Une proposition de loi, déposée au Sénat le 2 mars dernier par le sénateur centriste Stéphane Demilly, suggère plusieurs mesures pour renforcer l'activité physique à l'école. Concernant spécifiquement le primaire, les points clés sont :
- 40 minutes d'activité physique quotidienne obligatoire (contre 30 minutes actuellement, un dispositif déjà jugé « parcellaire » dans sa mise en œuvre) ;
- l'intégration explicite de l'éducation à la santé et aux habitudes de vie active dans les programmes ;
- une visite médicale obligatoire avant la fin du primaire, incluant une évaluation de l'activité physique et des risques liés à la sédentarité ;
- un rapprochement avec les associations sportives locales (notamment l'Usep) pour favoriser la pratique hors temps scolaire.

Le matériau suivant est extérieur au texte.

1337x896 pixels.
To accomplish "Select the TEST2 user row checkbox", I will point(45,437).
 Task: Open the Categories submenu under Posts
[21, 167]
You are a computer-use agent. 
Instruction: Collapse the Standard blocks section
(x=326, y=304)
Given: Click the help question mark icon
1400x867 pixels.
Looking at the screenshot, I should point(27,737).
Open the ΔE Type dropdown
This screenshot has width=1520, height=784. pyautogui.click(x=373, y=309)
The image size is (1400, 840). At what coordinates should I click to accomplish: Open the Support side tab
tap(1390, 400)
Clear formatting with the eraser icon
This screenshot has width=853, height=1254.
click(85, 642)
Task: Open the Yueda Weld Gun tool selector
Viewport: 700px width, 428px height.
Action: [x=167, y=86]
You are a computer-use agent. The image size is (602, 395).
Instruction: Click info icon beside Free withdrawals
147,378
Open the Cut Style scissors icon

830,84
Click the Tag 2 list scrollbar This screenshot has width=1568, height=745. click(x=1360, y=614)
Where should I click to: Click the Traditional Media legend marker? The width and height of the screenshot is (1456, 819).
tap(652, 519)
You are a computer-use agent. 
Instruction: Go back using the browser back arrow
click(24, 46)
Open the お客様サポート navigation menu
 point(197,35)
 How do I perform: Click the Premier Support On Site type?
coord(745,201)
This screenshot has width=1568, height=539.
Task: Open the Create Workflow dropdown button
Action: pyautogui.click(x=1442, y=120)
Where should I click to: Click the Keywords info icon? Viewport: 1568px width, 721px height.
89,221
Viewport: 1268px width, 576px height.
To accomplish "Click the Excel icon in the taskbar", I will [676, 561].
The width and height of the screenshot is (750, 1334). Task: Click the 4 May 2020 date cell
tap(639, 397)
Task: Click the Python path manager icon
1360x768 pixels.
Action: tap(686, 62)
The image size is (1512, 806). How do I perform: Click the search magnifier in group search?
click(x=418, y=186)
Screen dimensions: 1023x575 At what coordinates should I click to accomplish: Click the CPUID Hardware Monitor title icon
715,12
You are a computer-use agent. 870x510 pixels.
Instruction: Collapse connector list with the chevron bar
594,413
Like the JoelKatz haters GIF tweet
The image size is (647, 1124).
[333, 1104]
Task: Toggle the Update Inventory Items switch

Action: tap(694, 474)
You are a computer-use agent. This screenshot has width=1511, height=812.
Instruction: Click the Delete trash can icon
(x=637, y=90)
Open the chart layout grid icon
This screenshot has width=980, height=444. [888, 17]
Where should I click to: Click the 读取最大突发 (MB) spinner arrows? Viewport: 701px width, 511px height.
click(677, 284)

Le contexte est préoccupant : selon une étude de la Depp de février 2026, seulement 50 % des élèves de 6e sont capables de courir au moins 5 minutes à vitesse minimale, ce qui reflète des lacunes qui s'installent dès le primaire. Des inégalités marquées existent aussi selon le sexe et le milieu socio-économique, les élèves défavorisés ou ruraux pratiquant moins.
À ce jour, la date de première lecture du texte au Sénat n’est pas encore connue, mais devrait être fixée après la pause parlementaire liée aux élections municipales.